Stored data
^^^^^^^^

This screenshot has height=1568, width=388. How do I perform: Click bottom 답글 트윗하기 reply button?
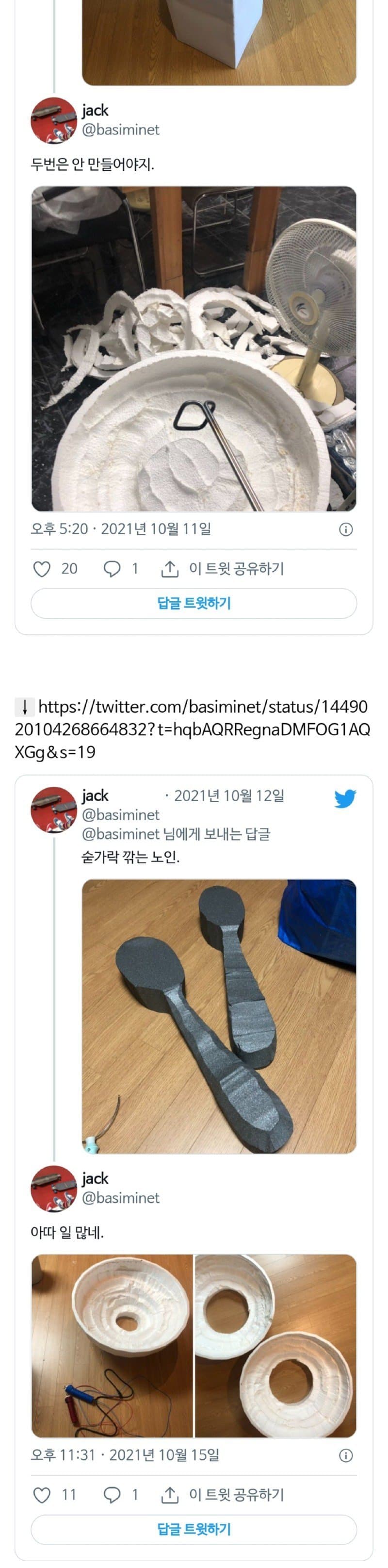pyautogui.click(x=194, y=1529)
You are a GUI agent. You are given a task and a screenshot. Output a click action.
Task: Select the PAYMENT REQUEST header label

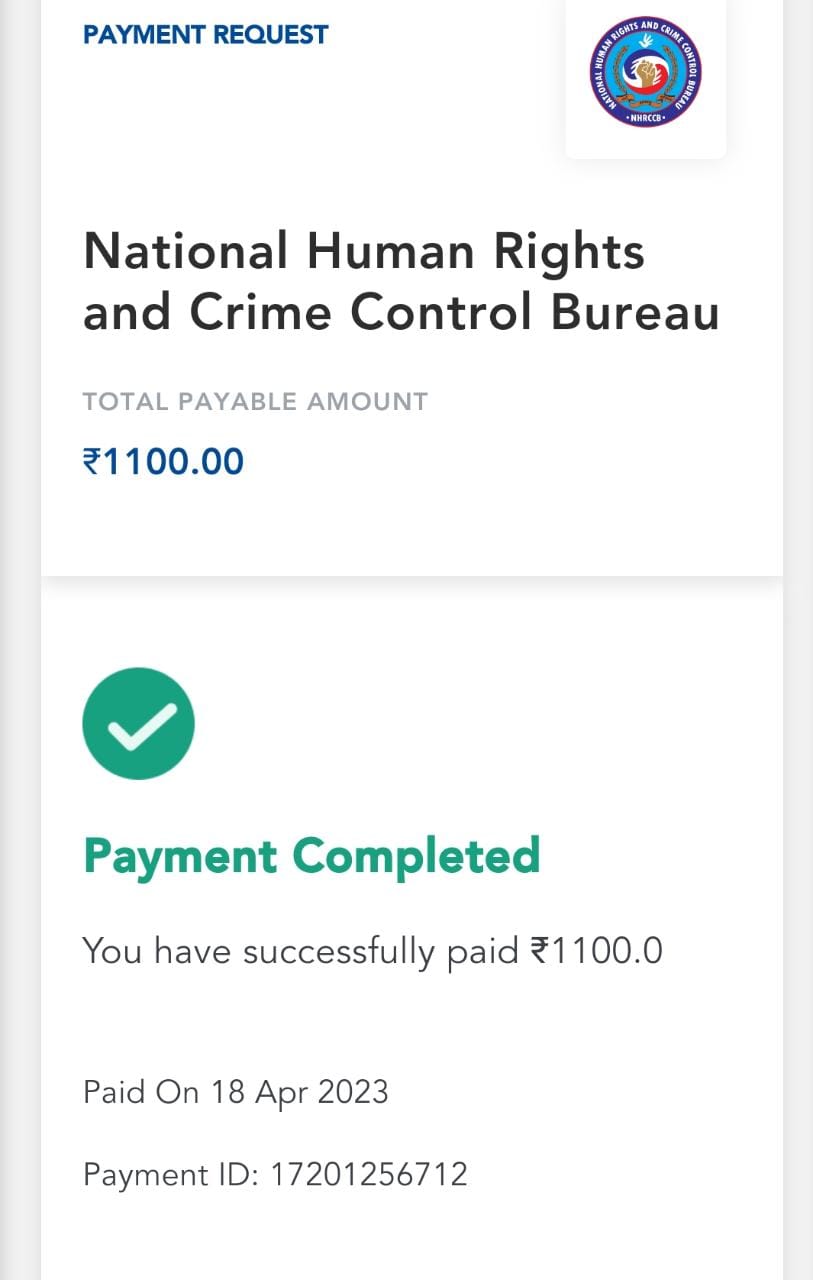205,35
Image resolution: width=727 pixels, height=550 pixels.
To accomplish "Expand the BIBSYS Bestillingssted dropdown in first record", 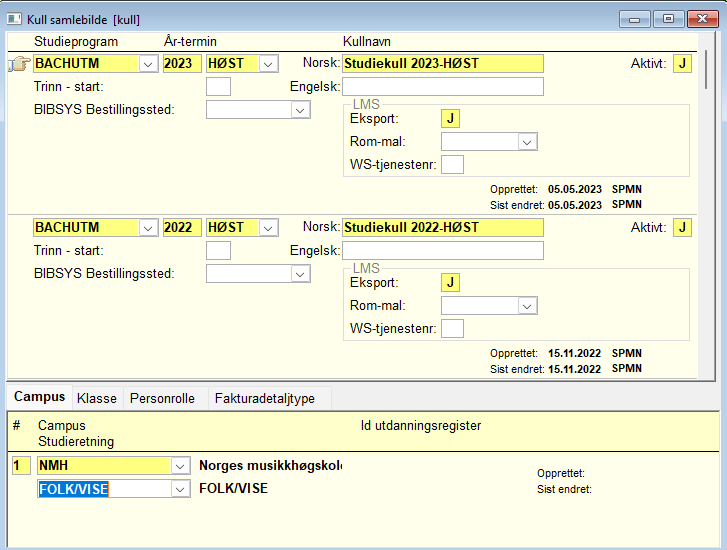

^^^^^^^^

Task description:
All of the entries above must be reproduced exactly, and no image may be included.

Solution for this exercise:
This screenshot has height=1568, width=388. How do I perform: Click bottom 답글 트윗하기 reply button?
pyautogui.click(x=194, y=1529)
You are a GUI agent. You are given a task and a screenshot. Output a click action.
Task: Select the PAYMENT REQUEST header label

205,35
Image resolution: width=727 pixels, height=550 pixels.
To accomplish "Expand the BIBSYS Bestillingssted dropdown in first record", 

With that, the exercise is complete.